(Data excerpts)

* * *

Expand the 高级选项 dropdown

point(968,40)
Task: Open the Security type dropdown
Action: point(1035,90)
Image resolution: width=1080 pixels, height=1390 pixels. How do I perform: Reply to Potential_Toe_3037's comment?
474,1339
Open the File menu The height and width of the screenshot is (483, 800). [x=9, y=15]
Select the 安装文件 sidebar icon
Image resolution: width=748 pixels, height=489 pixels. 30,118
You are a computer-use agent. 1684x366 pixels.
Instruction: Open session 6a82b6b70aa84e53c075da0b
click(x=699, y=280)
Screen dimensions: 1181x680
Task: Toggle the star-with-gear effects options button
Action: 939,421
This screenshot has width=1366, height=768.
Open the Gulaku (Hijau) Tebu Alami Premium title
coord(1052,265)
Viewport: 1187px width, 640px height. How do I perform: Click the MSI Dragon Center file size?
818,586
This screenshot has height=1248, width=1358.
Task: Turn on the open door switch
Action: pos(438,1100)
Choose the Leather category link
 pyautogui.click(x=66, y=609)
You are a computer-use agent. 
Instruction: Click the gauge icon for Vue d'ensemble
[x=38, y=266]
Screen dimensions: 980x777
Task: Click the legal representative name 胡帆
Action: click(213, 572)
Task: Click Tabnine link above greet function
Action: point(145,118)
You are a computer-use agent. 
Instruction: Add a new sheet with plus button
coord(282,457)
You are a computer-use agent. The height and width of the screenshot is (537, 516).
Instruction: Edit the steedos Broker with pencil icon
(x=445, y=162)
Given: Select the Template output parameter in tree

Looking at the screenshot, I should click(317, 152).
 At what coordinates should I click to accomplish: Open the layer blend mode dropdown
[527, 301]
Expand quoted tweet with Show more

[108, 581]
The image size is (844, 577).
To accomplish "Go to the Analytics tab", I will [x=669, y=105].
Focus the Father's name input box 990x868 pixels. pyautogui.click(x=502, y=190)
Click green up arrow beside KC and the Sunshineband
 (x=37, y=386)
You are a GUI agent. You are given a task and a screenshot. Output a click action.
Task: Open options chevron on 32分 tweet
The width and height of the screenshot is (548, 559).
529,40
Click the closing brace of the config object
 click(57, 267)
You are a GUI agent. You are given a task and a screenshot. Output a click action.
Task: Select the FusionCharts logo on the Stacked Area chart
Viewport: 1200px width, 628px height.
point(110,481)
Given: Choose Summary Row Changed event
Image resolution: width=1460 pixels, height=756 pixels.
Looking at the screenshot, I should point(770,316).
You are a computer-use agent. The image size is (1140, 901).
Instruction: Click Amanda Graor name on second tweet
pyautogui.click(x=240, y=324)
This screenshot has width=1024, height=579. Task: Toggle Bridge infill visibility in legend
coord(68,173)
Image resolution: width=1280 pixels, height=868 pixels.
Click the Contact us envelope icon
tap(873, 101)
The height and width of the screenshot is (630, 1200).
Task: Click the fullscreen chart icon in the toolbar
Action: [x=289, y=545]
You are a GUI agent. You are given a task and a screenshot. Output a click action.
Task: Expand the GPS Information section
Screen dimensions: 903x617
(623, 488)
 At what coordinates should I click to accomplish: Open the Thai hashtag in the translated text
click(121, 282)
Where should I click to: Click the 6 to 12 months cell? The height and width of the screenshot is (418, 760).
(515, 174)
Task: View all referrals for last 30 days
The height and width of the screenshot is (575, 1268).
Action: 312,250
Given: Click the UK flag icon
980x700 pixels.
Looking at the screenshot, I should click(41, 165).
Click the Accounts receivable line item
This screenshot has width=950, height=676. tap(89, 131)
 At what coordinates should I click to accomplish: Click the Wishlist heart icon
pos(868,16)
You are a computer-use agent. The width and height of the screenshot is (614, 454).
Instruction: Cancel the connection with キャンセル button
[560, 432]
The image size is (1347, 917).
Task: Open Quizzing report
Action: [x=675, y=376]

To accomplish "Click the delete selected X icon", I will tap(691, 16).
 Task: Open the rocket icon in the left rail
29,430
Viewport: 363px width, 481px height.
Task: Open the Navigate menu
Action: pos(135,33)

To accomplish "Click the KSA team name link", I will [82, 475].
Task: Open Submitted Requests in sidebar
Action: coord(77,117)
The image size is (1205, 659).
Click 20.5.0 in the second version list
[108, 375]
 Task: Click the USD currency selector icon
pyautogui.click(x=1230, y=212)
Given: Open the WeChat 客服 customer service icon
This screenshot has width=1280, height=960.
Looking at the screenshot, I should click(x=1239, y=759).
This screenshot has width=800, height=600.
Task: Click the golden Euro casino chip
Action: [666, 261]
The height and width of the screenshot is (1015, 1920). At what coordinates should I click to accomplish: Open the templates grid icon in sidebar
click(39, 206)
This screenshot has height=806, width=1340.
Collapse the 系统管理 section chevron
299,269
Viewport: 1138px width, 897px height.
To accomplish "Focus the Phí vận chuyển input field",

* * *

- _PROBLEM DETAILS_: Copy, please, every line from the start of the entries down to the line that holds "You are a computer-use agent. 1684x366", with both of those lines included and no others.

- _WRITTEN RESPONSE_:
Expand the 高级选项 dropdown

point(968,40)
Task: Open the Security type dropdown
Action: point(1035,90)
Image resolution: width=1080 pixels, height=1390 pixels. How do I perform: Reply to Potential_Toe_3037's comment?
474,1339
Open the File menu The height and width of the screenshot is (483, 800). [x=9, y=15]
Select the 安装文件 sidebar icon
Image resolution: width=748 pixels, height=489 pixels. 30,118
You are a computer-use agent. 1684x366 pixels.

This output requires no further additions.